Designed by John. A. Wood, a prolific Poughkeepsie architect, the Calisthenium and Riding Academy, Vassar’s first gymnasium, was completed. Matthew Vassar endorsed physical education as propounded by the early physical educator Dr. Dio Lewis and his colleague, the advocate for female education Catherine Beecher. The college’s 1865 Prospectus declared that “our plan of education. . . must include Anatomy. . . Physiology. . . Hygiene, by which we are taught the laws of health and the art of preserving it.” Accordingly, Lewis’s “calisthenics”—”training calculated to develop the beauty of the human figure, and to promote elegant and graceful movement”—was a required activity for all students.

Instruction in riding was given by Baron Leopold von Seldeneck, who had been a cavalry officer in the Prussian army and had served in the same capacity in the Civil War. The riding academy proved too expensive and was closed in 1872.
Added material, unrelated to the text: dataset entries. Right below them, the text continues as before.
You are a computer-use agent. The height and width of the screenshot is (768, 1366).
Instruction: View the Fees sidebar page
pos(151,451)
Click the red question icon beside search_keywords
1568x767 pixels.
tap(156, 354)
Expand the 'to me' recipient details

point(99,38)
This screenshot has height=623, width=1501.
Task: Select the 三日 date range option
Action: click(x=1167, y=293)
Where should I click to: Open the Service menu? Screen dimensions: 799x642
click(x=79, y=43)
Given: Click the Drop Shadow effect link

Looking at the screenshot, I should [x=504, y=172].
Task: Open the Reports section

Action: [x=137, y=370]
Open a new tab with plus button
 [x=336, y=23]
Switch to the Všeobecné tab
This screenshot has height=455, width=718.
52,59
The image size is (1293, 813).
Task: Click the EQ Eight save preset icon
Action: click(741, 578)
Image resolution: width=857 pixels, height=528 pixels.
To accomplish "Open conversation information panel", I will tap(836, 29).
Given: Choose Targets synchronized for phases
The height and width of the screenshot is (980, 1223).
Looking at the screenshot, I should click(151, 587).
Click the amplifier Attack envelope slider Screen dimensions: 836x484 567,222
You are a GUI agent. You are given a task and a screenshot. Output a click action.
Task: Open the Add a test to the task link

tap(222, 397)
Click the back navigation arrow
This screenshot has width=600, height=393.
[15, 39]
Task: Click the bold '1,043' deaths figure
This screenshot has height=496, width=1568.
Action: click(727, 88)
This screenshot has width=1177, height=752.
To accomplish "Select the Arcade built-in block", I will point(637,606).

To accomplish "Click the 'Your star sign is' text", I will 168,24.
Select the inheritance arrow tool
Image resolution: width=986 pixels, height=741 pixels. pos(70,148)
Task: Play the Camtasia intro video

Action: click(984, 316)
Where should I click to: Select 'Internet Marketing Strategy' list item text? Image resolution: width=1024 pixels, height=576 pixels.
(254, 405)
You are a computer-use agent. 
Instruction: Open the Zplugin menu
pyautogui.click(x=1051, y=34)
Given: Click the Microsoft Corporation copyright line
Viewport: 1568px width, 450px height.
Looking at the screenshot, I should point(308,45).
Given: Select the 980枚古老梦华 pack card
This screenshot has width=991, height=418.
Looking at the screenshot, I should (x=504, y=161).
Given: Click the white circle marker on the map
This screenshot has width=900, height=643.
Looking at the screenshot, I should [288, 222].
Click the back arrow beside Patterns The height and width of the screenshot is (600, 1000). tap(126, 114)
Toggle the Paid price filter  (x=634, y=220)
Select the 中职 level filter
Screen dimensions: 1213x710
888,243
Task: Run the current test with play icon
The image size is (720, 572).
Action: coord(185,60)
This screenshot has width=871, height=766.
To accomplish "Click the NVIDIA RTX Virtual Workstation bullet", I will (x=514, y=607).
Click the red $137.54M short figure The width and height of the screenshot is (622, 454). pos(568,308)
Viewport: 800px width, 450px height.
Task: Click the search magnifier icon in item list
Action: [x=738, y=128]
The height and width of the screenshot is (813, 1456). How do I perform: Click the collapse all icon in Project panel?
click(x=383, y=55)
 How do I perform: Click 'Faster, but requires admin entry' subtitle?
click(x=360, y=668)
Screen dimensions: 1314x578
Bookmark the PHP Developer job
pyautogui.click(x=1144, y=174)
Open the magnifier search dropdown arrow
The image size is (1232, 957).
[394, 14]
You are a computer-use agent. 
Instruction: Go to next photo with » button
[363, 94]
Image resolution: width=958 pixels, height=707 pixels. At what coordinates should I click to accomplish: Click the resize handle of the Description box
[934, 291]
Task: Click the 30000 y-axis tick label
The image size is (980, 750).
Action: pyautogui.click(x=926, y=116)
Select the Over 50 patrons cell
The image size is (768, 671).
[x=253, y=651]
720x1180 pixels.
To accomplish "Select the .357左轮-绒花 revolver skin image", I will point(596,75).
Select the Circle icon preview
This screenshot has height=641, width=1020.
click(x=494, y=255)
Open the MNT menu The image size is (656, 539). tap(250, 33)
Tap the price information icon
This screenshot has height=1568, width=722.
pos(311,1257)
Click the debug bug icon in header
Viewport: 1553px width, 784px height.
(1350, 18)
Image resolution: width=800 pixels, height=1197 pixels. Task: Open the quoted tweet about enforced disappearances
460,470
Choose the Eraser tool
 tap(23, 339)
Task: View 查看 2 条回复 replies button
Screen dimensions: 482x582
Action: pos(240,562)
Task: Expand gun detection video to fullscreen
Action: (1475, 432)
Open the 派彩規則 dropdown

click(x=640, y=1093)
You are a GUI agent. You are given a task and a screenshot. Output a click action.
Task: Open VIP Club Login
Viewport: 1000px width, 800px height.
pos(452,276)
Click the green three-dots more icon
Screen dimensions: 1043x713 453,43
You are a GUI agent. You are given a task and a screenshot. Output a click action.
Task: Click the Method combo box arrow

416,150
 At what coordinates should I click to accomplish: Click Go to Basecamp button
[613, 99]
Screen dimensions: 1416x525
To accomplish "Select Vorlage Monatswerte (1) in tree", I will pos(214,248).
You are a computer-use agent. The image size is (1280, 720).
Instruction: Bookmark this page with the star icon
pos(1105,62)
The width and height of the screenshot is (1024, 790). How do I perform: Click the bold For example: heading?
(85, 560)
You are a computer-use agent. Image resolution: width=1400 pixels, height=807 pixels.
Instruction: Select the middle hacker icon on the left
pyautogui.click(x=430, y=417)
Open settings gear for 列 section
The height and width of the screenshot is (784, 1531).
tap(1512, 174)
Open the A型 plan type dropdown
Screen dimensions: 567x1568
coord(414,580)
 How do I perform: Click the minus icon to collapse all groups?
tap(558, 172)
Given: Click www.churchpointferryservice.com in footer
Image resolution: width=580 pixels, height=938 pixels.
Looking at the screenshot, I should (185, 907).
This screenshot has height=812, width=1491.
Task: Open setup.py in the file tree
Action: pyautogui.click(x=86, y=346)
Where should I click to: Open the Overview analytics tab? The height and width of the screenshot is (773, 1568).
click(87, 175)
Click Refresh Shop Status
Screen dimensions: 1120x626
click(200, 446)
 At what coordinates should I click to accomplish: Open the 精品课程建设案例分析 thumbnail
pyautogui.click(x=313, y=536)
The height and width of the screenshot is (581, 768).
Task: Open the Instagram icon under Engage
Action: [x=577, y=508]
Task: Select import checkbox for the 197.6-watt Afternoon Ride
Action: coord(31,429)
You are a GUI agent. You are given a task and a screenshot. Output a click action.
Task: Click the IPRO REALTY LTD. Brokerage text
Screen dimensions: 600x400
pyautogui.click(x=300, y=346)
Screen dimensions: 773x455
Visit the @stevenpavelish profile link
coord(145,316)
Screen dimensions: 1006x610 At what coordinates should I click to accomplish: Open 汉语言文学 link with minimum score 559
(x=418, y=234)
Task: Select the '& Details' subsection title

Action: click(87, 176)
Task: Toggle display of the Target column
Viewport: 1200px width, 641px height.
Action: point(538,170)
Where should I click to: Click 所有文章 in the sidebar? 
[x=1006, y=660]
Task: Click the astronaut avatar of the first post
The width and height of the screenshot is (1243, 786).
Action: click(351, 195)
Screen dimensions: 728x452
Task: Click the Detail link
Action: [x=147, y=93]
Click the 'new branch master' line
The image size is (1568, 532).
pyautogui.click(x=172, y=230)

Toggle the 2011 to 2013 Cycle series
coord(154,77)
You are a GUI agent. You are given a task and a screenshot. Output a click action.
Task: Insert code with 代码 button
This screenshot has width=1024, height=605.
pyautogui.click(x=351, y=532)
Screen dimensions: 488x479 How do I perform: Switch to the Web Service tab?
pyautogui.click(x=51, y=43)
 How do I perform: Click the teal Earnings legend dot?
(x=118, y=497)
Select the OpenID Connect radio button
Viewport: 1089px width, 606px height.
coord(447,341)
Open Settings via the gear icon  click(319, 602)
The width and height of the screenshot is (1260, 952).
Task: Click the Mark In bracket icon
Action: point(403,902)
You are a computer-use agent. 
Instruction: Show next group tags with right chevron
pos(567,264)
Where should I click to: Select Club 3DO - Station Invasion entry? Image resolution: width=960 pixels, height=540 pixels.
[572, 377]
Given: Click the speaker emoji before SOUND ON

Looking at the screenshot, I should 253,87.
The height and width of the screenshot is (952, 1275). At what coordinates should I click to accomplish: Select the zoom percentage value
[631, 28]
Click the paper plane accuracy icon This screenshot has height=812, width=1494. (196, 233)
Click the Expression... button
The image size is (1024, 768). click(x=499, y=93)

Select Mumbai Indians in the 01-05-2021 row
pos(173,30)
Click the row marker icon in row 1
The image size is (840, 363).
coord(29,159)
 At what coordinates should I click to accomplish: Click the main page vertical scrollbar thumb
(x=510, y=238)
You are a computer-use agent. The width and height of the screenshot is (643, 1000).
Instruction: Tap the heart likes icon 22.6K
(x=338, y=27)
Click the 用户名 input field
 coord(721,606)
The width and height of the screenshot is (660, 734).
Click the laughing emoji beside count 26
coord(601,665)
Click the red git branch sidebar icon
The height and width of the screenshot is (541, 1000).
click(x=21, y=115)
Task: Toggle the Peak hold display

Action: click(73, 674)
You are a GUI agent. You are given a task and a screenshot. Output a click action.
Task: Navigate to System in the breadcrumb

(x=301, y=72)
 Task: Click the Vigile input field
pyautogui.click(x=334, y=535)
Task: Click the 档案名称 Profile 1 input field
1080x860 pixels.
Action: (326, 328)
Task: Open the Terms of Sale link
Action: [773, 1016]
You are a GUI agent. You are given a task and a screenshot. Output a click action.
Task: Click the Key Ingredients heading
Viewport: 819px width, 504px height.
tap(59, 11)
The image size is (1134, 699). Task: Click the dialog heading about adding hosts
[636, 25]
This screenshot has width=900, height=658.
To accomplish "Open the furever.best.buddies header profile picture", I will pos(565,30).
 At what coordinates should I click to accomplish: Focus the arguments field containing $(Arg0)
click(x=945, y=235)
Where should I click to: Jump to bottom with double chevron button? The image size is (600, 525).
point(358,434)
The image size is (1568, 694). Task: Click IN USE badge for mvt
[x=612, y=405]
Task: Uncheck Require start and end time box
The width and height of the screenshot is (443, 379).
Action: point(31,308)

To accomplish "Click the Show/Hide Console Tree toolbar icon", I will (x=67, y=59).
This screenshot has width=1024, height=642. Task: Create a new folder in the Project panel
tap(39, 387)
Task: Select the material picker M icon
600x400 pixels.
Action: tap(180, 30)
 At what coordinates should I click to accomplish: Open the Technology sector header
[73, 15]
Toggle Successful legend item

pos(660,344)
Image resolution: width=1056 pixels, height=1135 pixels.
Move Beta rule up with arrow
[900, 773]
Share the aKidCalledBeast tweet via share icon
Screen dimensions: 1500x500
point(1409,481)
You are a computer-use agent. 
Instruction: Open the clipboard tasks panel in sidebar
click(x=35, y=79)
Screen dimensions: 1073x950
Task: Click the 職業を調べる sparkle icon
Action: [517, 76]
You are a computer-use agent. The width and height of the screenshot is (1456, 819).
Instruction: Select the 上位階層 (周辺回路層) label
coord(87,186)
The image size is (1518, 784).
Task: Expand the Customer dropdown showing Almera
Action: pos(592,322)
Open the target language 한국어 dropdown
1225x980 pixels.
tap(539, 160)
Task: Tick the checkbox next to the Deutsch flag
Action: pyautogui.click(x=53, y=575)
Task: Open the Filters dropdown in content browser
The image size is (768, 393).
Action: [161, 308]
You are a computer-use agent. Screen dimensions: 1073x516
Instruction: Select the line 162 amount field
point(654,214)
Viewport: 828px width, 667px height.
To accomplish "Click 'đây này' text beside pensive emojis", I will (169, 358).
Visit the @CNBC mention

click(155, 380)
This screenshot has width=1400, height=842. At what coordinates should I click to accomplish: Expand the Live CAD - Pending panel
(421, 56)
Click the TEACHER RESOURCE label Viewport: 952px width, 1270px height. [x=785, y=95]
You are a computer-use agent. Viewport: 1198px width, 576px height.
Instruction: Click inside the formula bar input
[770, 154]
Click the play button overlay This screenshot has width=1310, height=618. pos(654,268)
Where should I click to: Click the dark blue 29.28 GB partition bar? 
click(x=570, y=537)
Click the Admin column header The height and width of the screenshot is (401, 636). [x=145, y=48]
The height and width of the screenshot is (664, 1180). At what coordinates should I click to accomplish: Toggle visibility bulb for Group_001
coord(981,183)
After the opening of the Alumnae Gymnasium in 1889, the Calisthenium was used as a museum, an assembly hall and for many years the home of the departments of classics, drama and English. It was renamed Avery Hall in 1931, in honor of Dr. Alida Avery, Vassar’s first professor of physiology and hygiene and its first resident physician.

Avery Hall was razed in 2003 to make way for the Vogelstein Center for Drama and Film, but the center’s architect, Cesar Pelli, retained the Calisthenium’s façade and front section, which serve as the entrance and lobby of its main proscenium theater.